Please copy the data word for word, starting at the line that contains "Screen dimensions: 428x272" and ending at the line that contains "pyautogui.click(x=1839, y=132)", and include both of those lines. Leave the pictures out of your copy.

--- BEGIN Supplied data ---

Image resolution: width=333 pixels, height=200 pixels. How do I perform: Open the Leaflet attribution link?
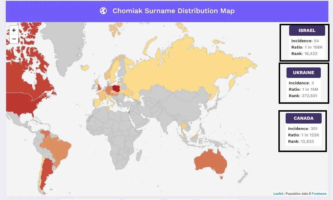(278, 194)
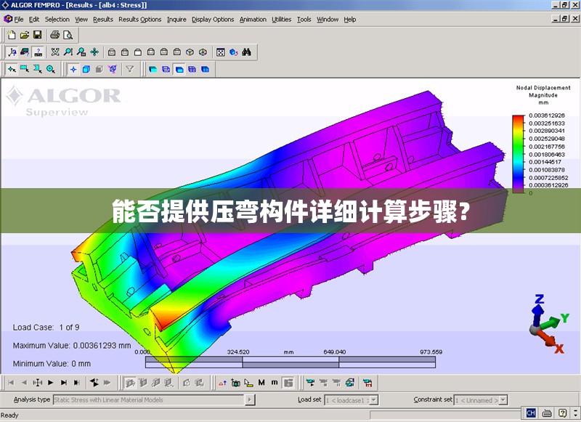581x422 pixels.
Task: Open Print Preview from the toolbar
Action: [68, 34]
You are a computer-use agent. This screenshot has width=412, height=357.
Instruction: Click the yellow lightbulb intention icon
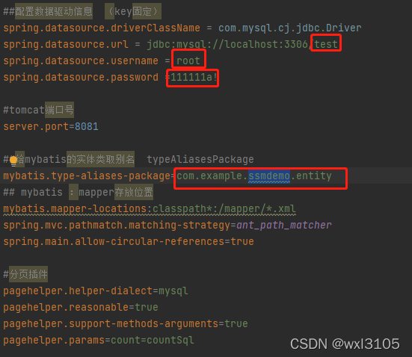(x=13, y=161)
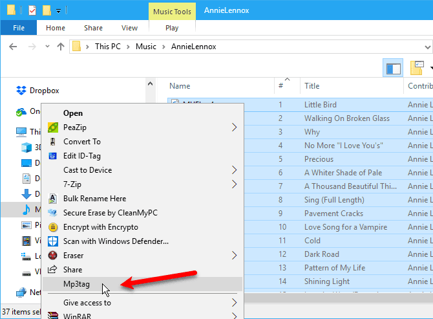Click the Bulk Rename Here icon
Viewport: 433px width, 319px height.
(52, 199)
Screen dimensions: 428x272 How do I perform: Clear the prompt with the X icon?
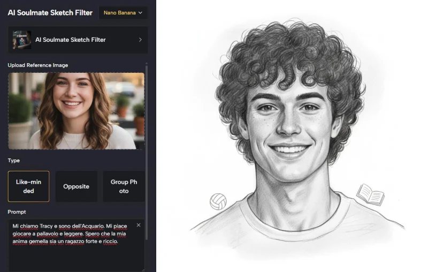pos(139,225)
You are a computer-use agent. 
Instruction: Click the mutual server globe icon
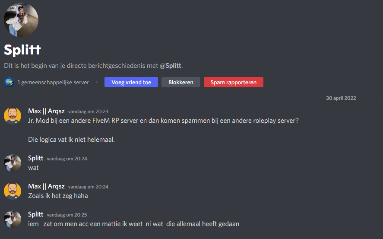tap(9, 82)
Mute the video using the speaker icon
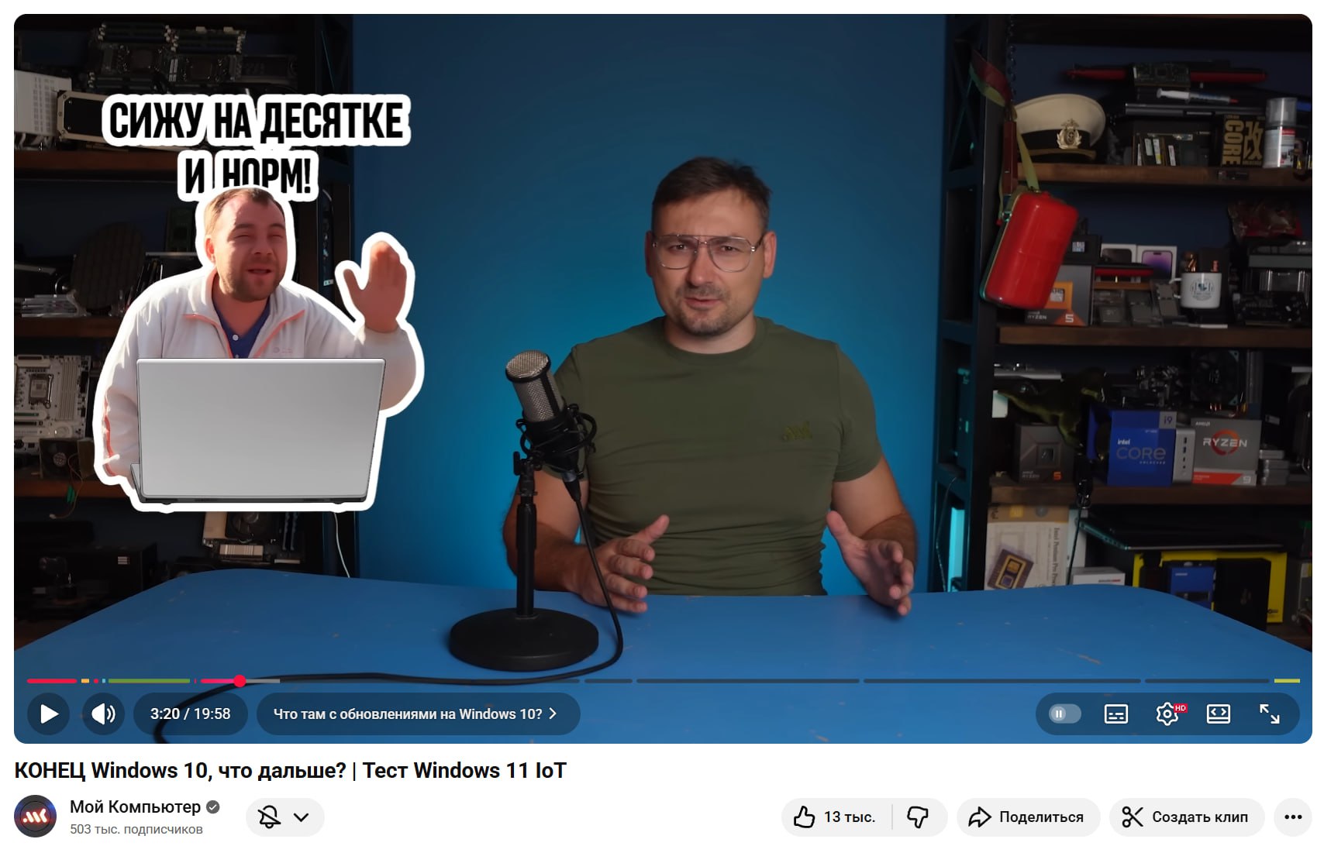 click(x=103, y=714)
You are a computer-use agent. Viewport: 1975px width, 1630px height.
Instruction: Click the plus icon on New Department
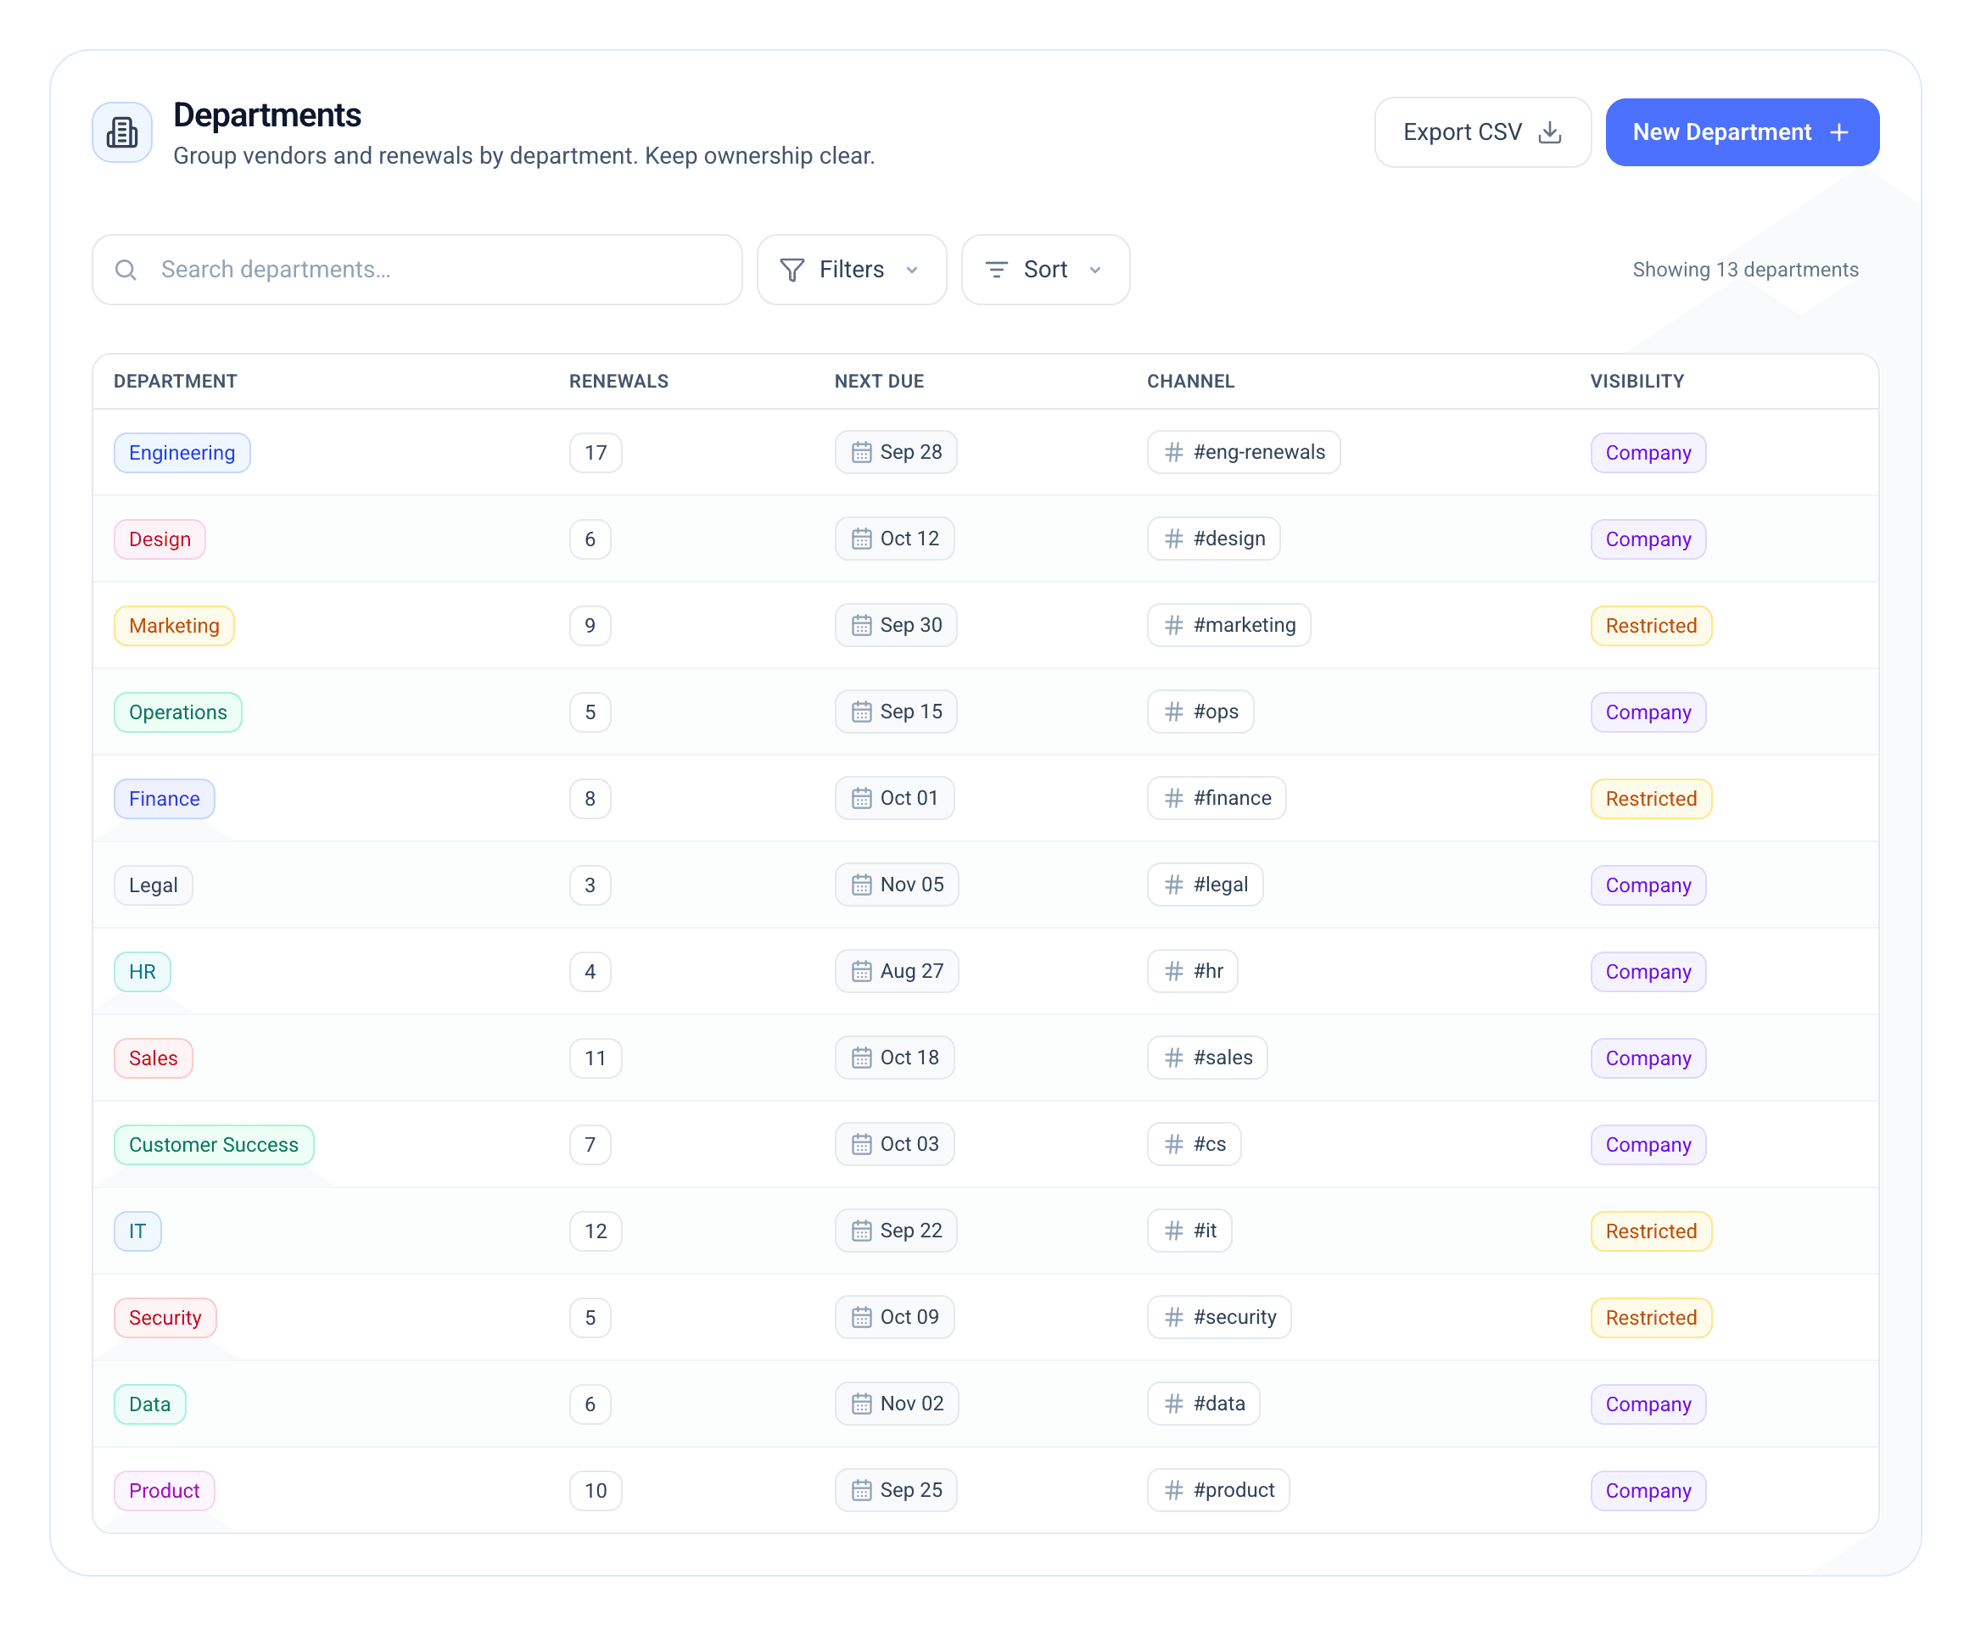pyautogui.click(x=1839, y=132)
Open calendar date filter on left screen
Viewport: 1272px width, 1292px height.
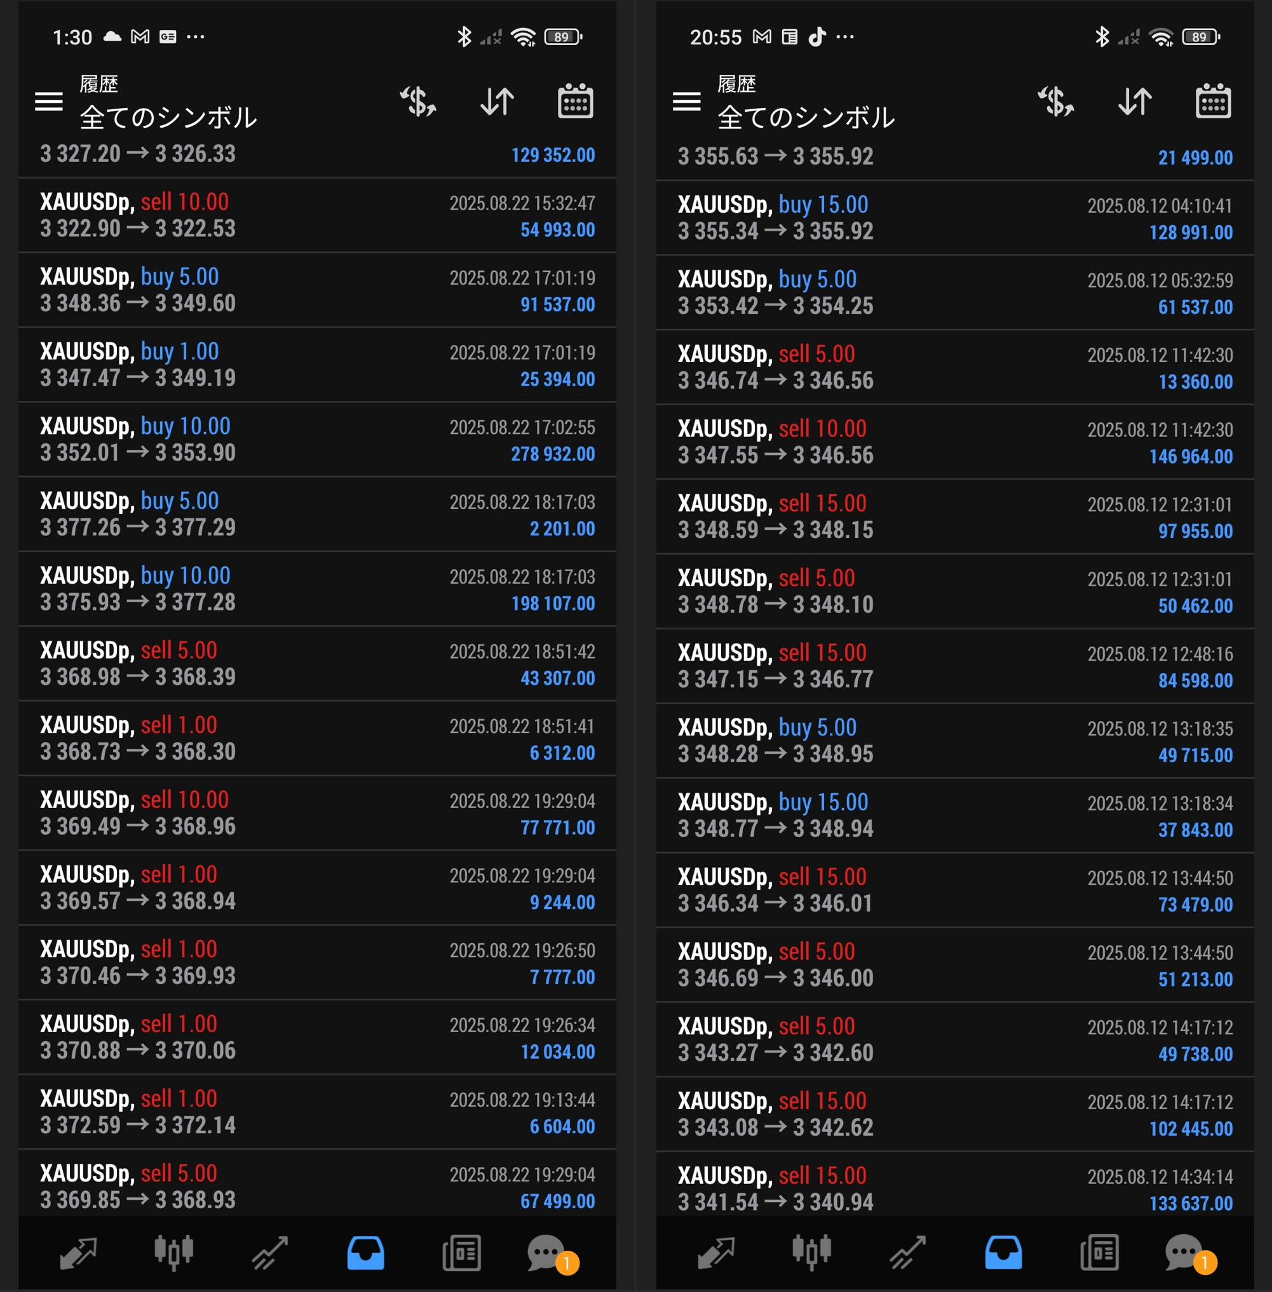coord(575,102)
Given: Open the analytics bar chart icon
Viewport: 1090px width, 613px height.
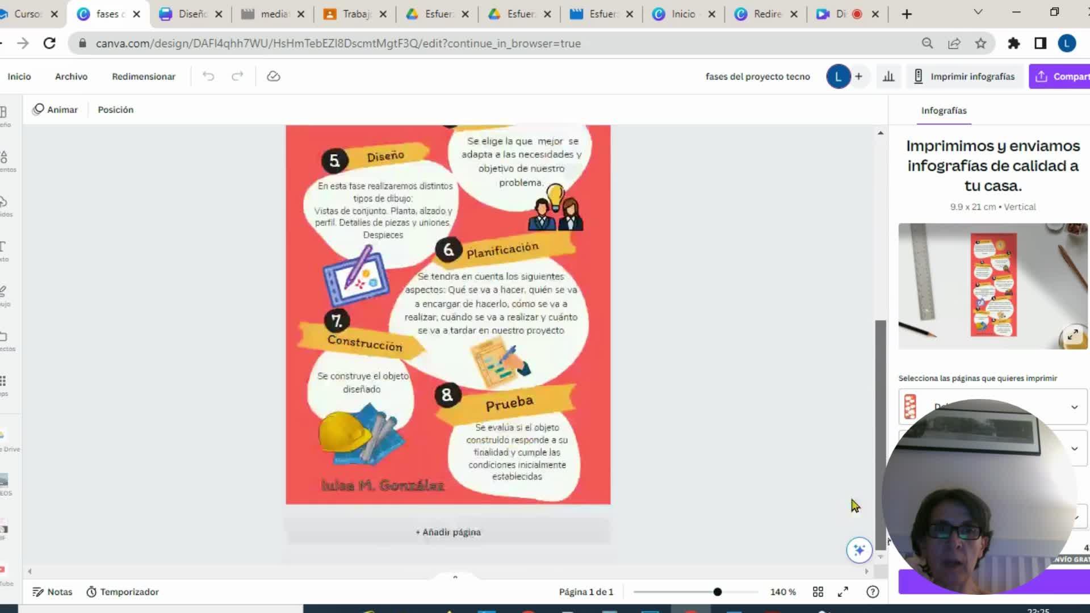Looking at the screenshot, I should coord(888,76).
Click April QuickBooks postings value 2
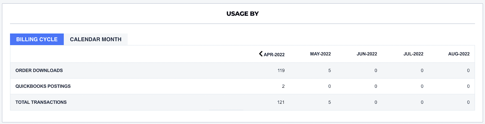This screenshot has width=485, height=124. [x=283, y=86]

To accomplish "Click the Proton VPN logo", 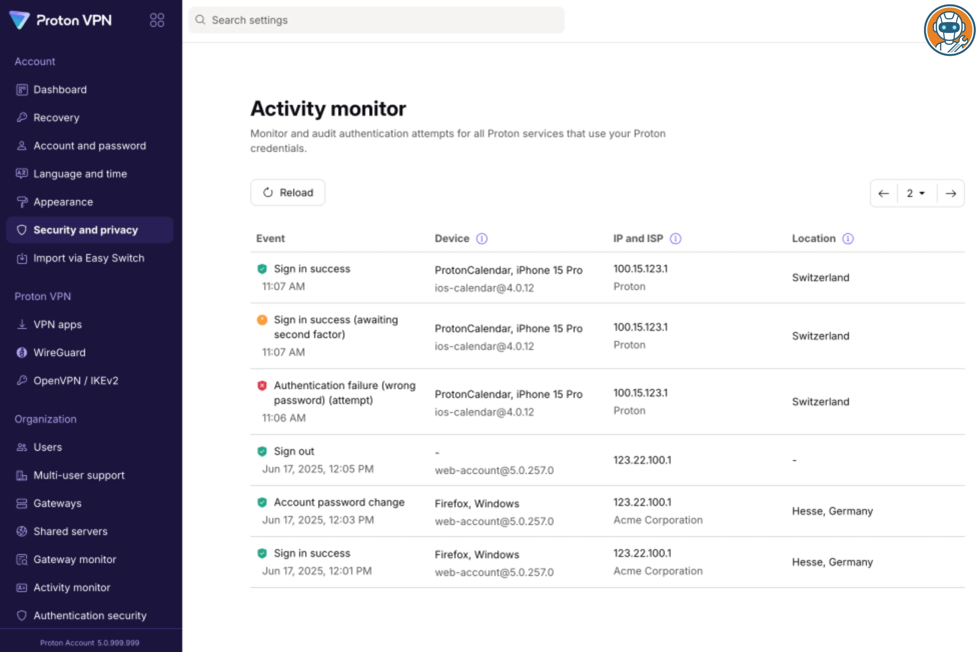I will 61,20.
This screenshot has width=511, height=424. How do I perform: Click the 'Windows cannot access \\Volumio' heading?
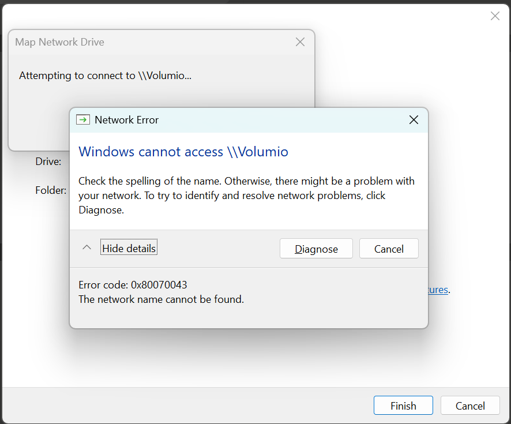(x=183, y=152)
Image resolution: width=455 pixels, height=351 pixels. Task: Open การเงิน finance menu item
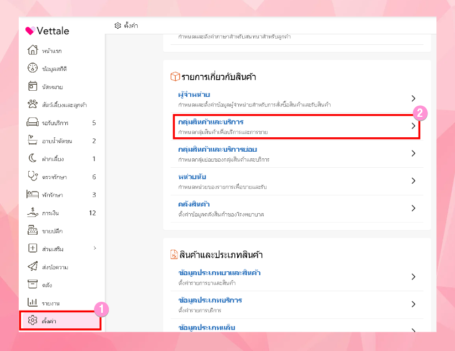(x=53, y=213)
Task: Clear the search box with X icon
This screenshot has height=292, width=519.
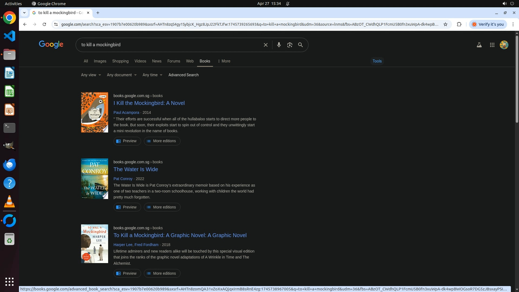Action: click(x=265, y=45)
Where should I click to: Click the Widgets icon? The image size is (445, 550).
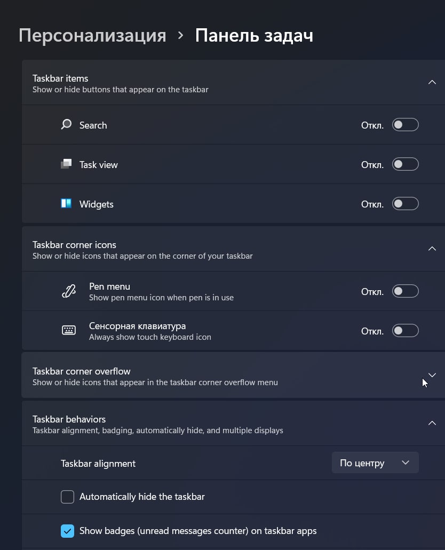66,203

--- END Supplied data ---

Full output »
Screen dimensions: 428x272 How do I perform: Clear the prompt with the X icon?
pos(139,225)
You are a computer-use agent. 
Instruction: Click the mutual server globe icon
tap(9, 82)
Mute the video using the speaker icon
 click(x=103, y=714)
You are a computer-use agent. Viewport: 1975px width, 1630px height.
Instruction: Click the plus icon on New Department
pyautogui.click(x=1839, y=132)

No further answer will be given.